When I think of the tractor industry, International Harvester and John Deere quickly spring to mind, not Ford.
Ford was adamant about getting a tractor on every farm in America, and we learn why from this line in the book:
“Power is utilized to the least possible degree. Not only is everything done by hand, but seldom is a thought given to logical arrangement. A farmer doing his chores will walk up and down a rickety ladder a dozen times. He will carry water for years instead of putting in a few lengths of pipe. His whole idea, when there is extra work to do, is to hire extra men. He thinks of putting money into improvements as an expense.”
Dahlstrom, Neil. Tractor Wars
Neil adds, “To Ford, the waste of farm inefficiency led to wasted effort, high prices, and low profits.
While Ford went against the wishes of his son and the Board of Directors in wanting to manufacture a tractor for the masses, he still had boundaries he adhered to:
- the price point for customers had to be cheap
- it had to be easy to operate
- it had to be able to burn gas, kerosene, or alcohol
- simple to construct on the plant floor, and
- could be built in vast quantities
In 1922, the Board of Directors at John Deere posited a similar set of guidelines for selling its tractors (per page 180):
- The International Harvester Titan and Fordson are “our main competition.”

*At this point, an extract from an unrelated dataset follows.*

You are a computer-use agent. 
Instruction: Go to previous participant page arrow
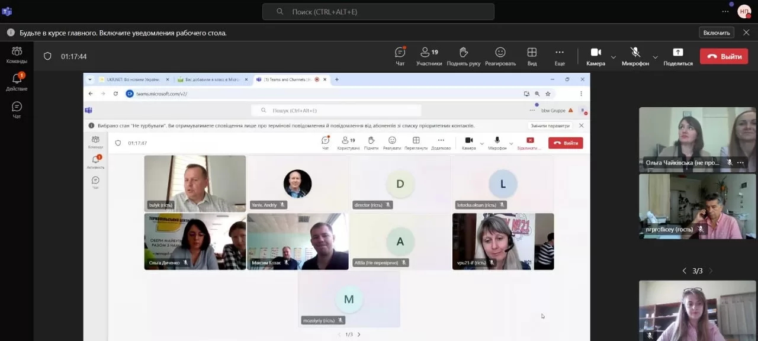[x=685, y=271]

- A new tractor should be a three-plow tractor meeting the requirements of 75 percent of that trade, based on the same way that the Fordson met 75 percent of the two-bottom plow trade.
- A new tractor should sell for $1,000 “under normal conditions.”
Tractor Wars reminds me of a modern-day saga of one industry and its central characters duking it out with one another. The book is replete with creative marketing, pricing wars, strategic acquisitions, luring great talent away from competitors, the entrepreneurial swarm of new entrants to a young industry, and the plight of the underdog.
Questions to consider after reading the book:
- How did John Deere, a small player in tractor manufacturing, eventually start producing nearly a quarter of the nation’s tractors?
- Why didn’t Ford manufacture implements? Should they have done so?
- Should Henry Ford have listened to his son Edsel in staying away from the tractor industry?
- Why did it take until 1945 for tractor horsepower to exceed the power of horses on American farms? What’s the big takeaway as it relates to innovation of any kind?
- In the early 1900s, the United States lagged well behind other countries’ wheat per yield. Why?